Hoy en día, existe una cuenta regresiva que genera profunda inquietud. En julio, Otero Alcántara, líder del Movimiento San Isidro, debería cumplir su injusta sentencia. La comunidad internacional observa con lupa, aunque el castrismo suele ignorar las presiones con un cinismo absoluto.

Amnistía Internacional fue clara y tajante: “La liberación de Luis Manuel Otero Alcántara en julio, al cumplir esta injusta condena, debe ser plena e incondicional. No puede haber libertad plena bajo vigilancia, restricciones arbitrarias o amenazas de volver a prisión”.

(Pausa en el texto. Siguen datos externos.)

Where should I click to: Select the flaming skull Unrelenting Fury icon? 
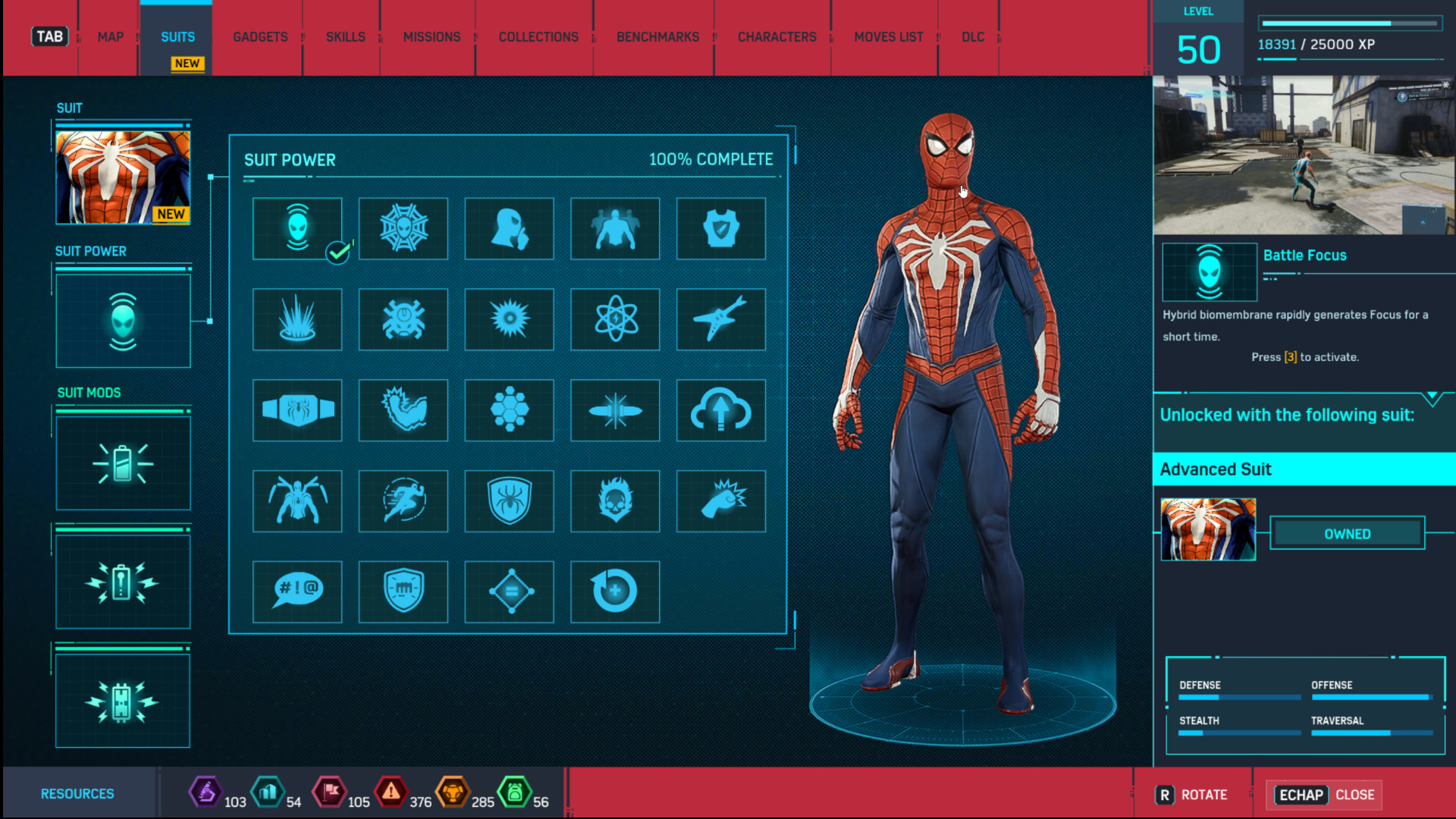click(x=615, y=501)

Es una advertencia necesaria, pues la dictadura a menudo libera a sus víctimas solo para convertirlas en presos en sus propios domicilios, bajo un cerco constante de la Seguridad del Estado que vigila cada paso, cada palabra y cada respiro.

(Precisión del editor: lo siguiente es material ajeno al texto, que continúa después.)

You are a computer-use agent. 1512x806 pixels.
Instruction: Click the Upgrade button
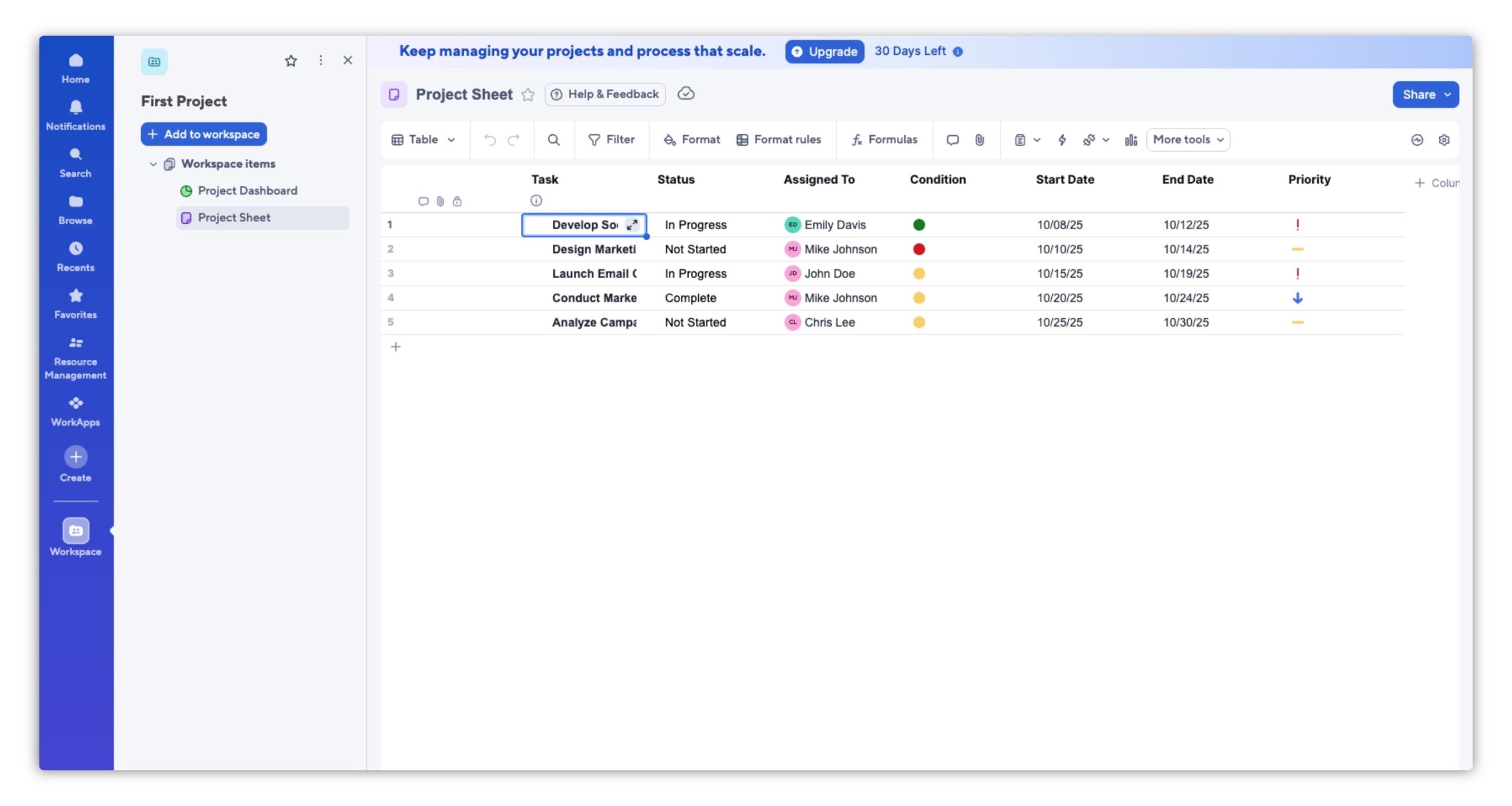[x=825, y=51]
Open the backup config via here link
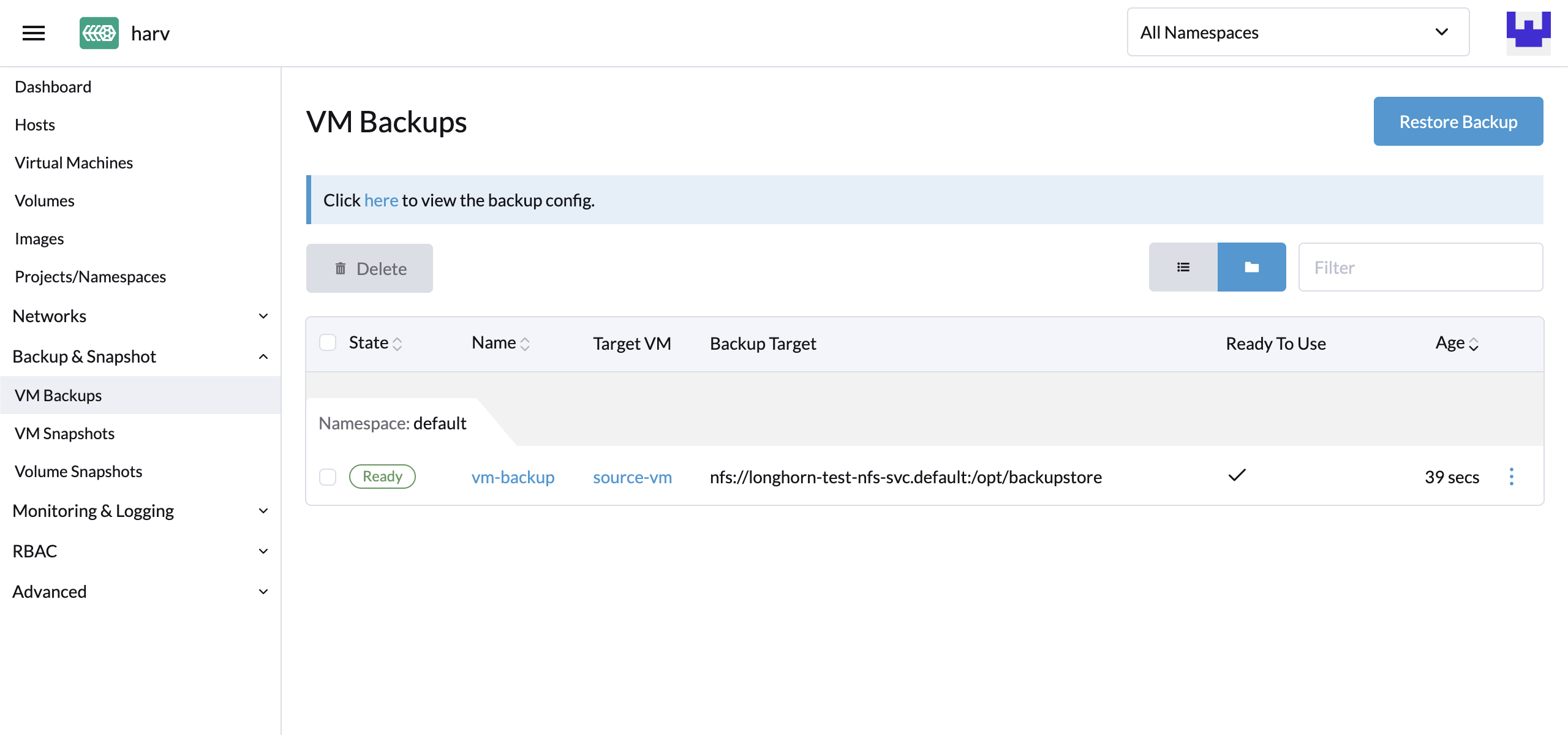Viewport: 1568px width, 735px height. pos(381,200)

Un llamado urgente por los presos de conciencia

No se puede pasar por alto la situación desesperada de otros nombres que el régimen mantiene tras las rejas, como los Navarro, Donaida Pérez Paseiro o el joven Jonathan David Muir Burgos. Amnistía Internacional exigió lo que cualquier persona con un mínimo de decencia reclamaría: “Las autoridades cubanas deben liberar de inmediato y sin condiciones a todas las personas presas de conciencia”.

La persistencia de la censura en la isla

Cuatro años después de que se dictara aquella sentencia infame contra Maykel Osorbo y Otero Alcántara, queda claro que el régimen no aprendió nada, porque no tiene capacidad de redención. El caso de estos artistas cubanos sigue vigente porque representa la resistencia inquebrantable frente a un poder que se desmorona por sus propias mentiras.

El arte, que el castrismo intentó instrumentalizar para lavar su cara ante el mundo, se convirtió en su peor pesadilla cuando estos hombres decidieron que la libertad de creación valía más que cualquier concesión oficial.

Finalmente, es preciso subrayar que el destino de estos artistas cubanos no es un hecho aislado. Es el síntoma de una metástasis institucional que corroe el tejido social de la isla. Mientras el régimen se aferre a la represión como única tabla de salvación, el futuro seguirá siendo oscuro para quienes sueñan con una nación libre.

La dignidad de Osorbo y Otero Alcántara es una afrenta directa a la mediocridad de un sistema que, tarde o temprano, deberá rendir cuentas ante la historia por cada segundo de encierro injustificado, por cada familia destruida y por el intento fallido de asesinar el alma creativa de toda una nación.